Speaking recently with members of the Carroll County Sports Hall of Fame's newest class, all of whom grew up playing every sport possible, reminded me of something Orioles manager Buck Showalter said last season.

"If I see a guy that's done nothing but play baseball on these travel squads, that's a red flag. Burnout coming, probably," he said. "He's also not very athletic in some capacity. You don't see many [one-sport guys] in those media guides."

Traditionally, if you take a look around a Major League Baseball clubhouse, you see a lot of players who were also the best football and basketball players at their high schools. An NFL locker room, similarly, is filled with prep track stars and wrestlers. Professional athletes, by and large, were three-sport studs all the way up to graduation.

That may not be the case in future generations, however.

As we began the process of trying to select Carroll County's Boys Athlete of the Year, I was amazed at how few candidates we found that excelled at a different sport in the fall, the winter and the spring. (The one general exception being those who run cross country in the fall and then run during indoor and outdoor track season. Different sports, yes, but variations on the same skill.)

Where have you gone Joe Goodwin?

Goodwin, chosen as our top boys athlete the first year I was involved in the process a little more than two decades ago, was our Football Player of the Year, our Baseball Player of the Year, and the point guard on the South Carroll basketball team as well.

While his ability level in all three sports may have been uncommon - he was inducted into the Carroll Hall last year - the fact that he starred in three sports wasn't. Nearly all the top athletes at every school did the same.

It's rare these days, particularly for boys, thanks to specialization (and burnout). Kids are choosing to play just one sport at younger and younger ages. Whether it's academy soccer or AAU basketball or club field hockey or travel baseball, the seasons seemingly never end.

Parents play a role in this. College costs have skyrocketed. The idea of Junior earning a scholarship is tantalizing. And if Junior's future is soccer, well, time spent playing basketball or lacrosse is just a waste, right?

Playing one sport year-round is a foreign concept to the incoming Hall class of Vic Drechsler, Stephanie Hoag, Sue Hooper, Denny Snyder and Ray Wilson, who will be inducted May 23 at Carroll Community College.

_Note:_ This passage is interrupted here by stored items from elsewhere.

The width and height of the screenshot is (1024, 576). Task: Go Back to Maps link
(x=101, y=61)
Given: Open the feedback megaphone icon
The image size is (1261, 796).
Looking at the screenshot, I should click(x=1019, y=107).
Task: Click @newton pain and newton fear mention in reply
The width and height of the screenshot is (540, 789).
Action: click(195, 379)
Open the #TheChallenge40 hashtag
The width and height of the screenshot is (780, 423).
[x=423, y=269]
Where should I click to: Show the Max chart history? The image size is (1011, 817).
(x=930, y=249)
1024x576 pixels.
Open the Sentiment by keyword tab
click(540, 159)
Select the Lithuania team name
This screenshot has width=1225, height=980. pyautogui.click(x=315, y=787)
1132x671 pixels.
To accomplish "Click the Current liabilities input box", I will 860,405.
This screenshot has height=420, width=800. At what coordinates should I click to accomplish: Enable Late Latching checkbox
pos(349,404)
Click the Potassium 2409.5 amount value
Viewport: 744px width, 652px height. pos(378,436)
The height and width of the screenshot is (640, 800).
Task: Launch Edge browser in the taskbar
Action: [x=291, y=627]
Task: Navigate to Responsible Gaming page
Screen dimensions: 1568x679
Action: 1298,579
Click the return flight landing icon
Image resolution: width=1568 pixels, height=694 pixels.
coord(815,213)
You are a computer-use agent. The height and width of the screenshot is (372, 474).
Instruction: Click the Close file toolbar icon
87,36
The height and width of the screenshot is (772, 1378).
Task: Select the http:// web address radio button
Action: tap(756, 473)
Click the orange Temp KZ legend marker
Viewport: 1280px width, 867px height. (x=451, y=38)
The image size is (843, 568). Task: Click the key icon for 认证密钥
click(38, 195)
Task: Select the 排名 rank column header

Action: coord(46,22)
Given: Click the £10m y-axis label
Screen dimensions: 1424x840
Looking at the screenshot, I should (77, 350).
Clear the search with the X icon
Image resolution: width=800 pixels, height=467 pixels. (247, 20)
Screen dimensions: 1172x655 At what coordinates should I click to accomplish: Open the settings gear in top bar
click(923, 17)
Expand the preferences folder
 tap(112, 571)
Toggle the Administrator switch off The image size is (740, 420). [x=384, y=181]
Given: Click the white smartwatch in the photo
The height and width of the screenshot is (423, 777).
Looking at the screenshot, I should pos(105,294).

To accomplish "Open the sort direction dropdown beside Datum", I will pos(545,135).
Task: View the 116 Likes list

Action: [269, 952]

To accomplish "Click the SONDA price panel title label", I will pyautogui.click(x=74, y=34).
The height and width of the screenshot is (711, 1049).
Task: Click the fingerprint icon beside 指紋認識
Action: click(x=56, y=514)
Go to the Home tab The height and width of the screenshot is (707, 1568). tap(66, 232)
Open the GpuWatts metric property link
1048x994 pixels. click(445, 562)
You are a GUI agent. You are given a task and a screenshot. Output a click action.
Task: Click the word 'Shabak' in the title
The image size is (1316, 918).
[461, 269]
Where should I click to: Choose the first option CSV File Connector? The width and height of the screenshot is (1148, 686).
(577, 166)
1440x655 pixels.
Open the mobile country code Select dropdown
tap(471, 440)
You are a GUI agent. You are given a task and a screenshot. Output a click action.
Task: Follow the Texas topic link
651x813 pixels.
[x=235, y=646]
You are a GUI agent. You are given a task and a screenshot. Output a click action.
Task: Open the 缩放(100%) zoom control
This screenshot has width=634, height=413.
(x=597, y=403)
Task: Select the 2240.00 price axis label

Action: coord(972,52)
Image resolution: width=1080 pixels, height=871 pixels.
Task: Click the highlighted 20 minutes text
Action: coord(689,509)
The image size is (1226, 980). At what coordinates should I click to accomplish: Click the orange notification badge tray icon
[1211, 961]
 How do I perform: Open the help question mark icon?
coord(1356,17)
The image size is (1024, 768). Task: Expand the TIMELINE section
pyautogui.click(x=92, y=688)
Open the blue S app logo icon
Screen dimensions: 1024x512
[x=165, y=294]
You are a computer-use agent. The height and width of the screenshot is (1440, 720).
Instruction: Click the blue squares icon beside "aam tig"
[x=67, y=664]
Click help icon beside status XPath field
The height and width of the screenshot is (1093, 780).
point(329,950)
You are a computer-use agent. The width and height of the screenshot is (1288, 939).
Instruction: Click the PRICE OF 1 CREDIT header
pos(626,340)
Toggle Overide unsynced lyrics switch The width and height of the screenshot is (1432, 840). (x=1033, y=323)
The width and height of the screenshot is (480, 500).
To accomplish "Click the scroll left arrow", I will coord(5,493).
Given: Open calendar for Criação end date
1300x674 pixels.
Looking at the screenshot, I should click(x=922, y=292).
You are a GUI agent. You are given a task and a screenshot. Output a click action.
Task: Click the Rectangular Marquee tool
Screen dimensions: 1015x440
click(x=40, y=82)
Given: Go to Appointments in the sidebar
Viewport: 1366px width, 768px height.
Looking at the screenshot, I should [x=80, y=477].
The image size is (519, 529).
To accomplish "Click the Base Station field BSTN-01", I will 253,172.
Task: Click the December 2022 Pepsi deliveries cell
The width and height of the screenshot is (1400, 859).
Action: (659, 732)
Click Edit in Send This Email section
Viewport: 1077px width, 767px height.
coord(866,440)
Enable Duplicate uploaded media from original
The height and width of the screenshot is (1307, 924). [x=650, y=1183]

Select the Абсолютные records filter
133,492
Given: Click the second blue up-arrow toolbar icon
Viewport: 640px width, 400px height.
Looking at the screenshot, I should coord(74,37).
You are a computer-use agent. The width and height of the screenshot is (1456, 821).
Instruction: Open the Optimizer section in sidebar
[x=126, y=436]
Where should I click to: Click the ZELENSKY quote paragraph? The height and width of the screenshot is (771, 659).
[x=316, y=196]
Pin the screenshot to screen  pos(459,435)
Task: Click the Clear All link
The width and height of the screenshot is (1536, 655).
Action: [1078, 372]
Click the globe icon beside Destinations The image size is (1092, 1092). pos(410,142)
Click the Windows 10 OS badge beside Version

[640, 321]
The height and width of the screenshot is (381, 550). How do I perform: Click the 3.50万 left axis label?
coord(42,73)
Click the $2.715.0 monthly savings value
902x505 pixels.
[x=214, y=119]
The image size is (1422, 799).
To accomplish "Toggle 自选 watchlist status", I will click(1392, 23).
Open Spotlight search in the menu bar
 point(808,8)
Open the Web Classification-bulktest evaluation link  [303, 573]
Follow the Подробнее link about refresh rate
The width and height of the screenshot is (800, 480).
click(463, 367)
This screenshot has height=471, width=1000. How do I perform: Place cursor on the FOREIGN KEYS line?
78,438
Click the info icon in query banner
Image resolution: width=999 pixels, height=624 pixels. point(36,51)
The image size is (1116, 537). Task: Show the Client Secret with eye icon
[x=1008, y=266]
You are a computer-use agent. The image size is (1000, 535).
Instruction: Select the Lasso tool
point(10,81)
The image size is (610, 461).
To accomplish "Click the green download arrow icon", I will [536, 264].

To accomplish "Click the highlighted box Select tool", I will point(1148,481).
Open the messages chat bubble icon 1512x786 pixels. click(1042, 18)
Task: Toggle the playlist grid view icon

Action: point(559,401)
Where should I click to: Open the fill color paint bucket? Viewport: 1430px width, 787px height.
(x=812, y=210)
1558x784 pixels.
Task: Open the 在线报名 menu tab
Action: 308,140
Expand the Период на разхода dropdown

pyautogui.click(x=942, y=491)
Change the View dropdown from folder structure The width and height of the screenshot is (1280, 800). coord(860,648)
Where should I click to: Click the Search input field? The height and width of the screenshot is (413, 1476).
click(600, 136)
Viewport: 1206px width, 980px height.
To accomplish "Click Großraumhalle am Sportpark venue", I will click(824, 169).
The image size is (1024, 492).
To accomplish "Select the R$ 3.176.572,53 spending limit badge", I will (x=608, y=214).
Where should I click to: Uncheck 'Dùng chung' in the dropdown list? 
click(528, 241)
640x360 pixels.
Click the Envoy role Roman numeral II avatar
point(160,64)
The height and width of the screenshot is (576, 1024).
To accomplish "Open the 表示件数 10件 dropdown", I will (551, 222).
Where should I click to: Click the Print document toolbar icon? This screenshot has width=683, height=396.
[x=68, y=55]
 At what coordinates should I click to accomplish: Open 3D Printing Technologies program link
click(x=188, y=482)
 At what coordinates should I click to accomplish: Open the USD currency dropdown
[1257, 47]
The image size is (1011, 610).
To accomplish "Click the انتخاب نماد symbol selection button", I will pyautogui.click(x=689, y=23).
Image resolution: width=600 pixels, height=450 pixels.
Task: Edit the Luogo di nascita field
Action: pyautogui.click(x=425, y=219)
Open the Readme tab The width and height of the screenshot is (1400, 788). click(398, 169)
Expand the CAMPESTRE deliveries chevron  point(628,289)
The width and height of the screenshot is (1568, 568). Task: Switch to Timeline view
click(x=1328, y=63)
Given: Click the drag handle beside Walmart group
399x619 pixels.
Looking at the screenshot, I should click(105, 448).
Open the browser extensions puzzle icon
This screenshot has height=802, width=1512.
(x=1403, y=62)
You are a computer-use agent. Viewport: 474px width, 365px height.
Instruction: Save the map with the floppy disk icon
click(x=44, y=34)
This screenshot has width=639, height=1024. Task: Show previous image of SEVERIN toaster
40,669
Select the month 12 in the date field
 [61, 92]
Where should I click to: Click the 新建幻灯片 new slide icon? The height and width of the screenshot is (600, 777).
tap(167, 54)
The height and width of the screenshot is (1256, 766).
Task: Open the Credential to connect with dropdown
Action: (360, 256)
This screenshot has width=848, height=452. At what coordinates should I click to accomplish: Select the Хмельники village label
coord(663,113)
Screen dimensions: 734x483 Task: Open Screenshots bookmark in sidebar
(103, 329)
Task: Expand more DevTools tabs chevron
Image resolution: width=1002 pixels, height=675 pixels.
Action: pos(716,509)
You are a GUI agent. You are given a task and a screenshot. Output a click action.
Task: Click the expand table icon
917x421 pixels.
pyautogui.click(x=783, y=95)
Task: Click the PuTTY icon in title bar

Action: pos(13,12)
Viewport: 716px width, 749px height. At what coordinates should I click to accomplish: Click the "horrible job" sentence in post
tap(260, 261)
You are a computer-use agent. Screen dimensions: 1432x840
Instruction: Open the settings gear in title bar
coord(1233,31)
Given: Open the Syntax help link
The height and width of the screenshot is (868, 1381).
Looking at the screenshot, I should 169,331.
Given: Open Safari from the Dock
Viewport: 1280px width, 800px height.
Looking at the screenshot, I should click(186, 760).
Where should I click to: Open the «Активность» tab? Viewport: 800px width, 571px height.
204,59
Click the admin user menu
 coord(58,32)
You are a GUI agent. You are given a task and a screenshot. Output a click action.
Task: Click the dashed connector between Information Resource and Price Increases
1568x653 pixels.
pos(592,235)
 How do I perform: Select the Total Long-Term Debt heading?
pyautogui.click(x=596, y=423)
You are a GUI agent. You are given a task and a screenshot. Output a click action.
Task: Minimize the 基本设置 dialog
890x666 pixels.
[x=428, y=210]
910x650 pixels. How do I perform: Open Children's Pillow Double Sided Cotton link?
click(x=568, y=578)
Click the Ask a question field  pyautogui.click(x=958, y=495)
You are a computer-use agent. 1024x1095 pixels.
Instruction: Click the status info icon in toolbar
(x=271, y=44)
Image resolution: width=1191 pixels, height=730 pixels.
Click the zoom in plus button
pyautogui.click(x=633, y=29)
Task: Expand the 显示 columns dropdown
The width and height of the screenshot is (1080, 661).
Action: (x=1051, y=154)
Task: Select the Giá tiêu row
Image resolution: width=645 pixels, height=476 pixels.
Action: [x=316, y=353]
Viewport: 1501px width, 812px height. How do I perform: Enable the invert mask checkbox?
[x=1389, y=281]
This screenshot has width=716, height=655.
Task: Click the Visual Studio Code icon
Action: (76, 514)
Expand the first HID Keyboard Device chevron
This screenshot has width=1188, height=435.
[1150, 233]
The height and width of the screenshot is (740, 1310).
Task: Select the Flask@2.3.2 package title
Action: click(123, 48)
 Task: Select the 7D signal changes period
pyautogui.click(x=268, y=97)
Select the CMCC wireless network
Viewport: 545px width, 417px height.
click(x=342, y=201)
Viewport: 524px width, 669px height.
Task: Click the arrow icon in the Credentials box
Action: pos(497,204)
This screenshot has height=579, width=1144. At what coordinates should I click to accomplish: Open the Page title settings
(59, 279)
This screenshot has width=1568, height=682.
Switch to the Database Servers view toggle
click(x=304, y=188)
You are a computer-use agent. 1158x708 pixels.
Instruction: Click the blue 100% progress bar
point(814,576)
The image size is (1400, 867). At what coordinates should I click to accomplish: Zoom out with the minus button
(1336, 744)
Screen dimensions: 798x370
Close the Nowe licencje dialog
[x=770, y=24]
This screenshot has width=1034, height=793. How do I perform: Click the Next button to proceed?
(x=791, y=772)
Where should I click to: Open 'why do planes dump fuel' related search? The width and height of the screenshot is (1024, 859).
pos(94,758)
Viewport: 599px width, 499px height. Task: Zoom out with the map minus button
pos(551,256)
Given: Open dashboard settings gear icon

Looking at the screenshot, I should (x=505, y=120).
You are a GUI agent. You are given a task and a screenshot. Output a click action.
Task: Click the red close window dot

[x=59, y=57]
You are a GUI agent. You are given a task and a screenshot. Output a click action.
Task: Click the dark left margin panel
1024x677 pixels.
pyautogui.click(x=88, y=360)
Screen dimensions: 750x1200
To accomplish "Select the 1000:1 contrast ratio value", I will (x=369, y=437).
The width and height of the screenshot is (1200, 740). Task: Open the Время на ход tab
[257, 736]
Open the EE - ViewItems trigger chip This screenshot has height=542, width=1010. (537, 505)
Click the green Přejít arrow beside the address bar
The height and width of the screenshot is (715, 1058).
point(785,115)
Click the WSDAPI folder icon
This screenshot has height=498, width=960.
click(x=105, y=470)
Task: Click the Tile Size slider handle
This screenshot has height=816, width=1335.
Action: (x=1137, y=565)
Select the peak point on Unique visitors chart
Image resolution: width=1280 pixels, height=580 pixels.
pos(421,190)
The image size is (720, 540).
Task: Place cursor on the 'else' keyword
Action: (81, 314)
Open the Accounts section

When asked what his favorite sport was growing up, Snyder - who played soccer, basketball and baseball at North Carroll in the 1980s - said whichever one was in season. The longtime high school and youth coach said it drives him crazy to see kids focusing on just one sport.

Hooper is bothered by serious leagues for kids barely out of kindergarten.

"I don't like to see them start too early," she said. "I like to see them play."

She was suggesting tag or "Cowboys and Indians." But there are no organized, parent-supervised leagues for such games. Kids just going out to play on their own is virtually extinct. When's the last time you saw a football or baseball game spontaneously break out in an open field?

"We played all the time, whatever was in season," said Drechsler, a three-sport standout at Westminster in the 1970s. "It's more specialized these days."

Which can lead to problems. Developing bodies aren't meant to be using the same muscle group or putting stress on the same bones all year long.

Kids are missing out on more than just fitness when they specialize too early.

If they're around the same group of teammates season after season their group of friends won't be nearly as diverse and they may not learn how to deal as well with people from varied backgrounds.

"It's how you learn to interact with people," said Hoag, the former Stephanie Morningstar who was the best runner at Westminster High during her career but also earned two varsity letters in soccer and four in basketball.

Today's athlete would seem a most foreign concept to Wilson, whose own multi-sport high school career at Elmer Wolfe High was ending at about the same time as World War II.

But it's not. He said he has a great-granddaughter who plays volleyball year round so he "can't knock it."

Still, he does worry about kids getting tired of a sport they initially loved and quitting. He cited no less an authority than Johnny Unitas.

"Unitas didn't believe in Little League football for 8- and 9-year-olds. He said they got burned out," Wilson said. "And I believe that, too."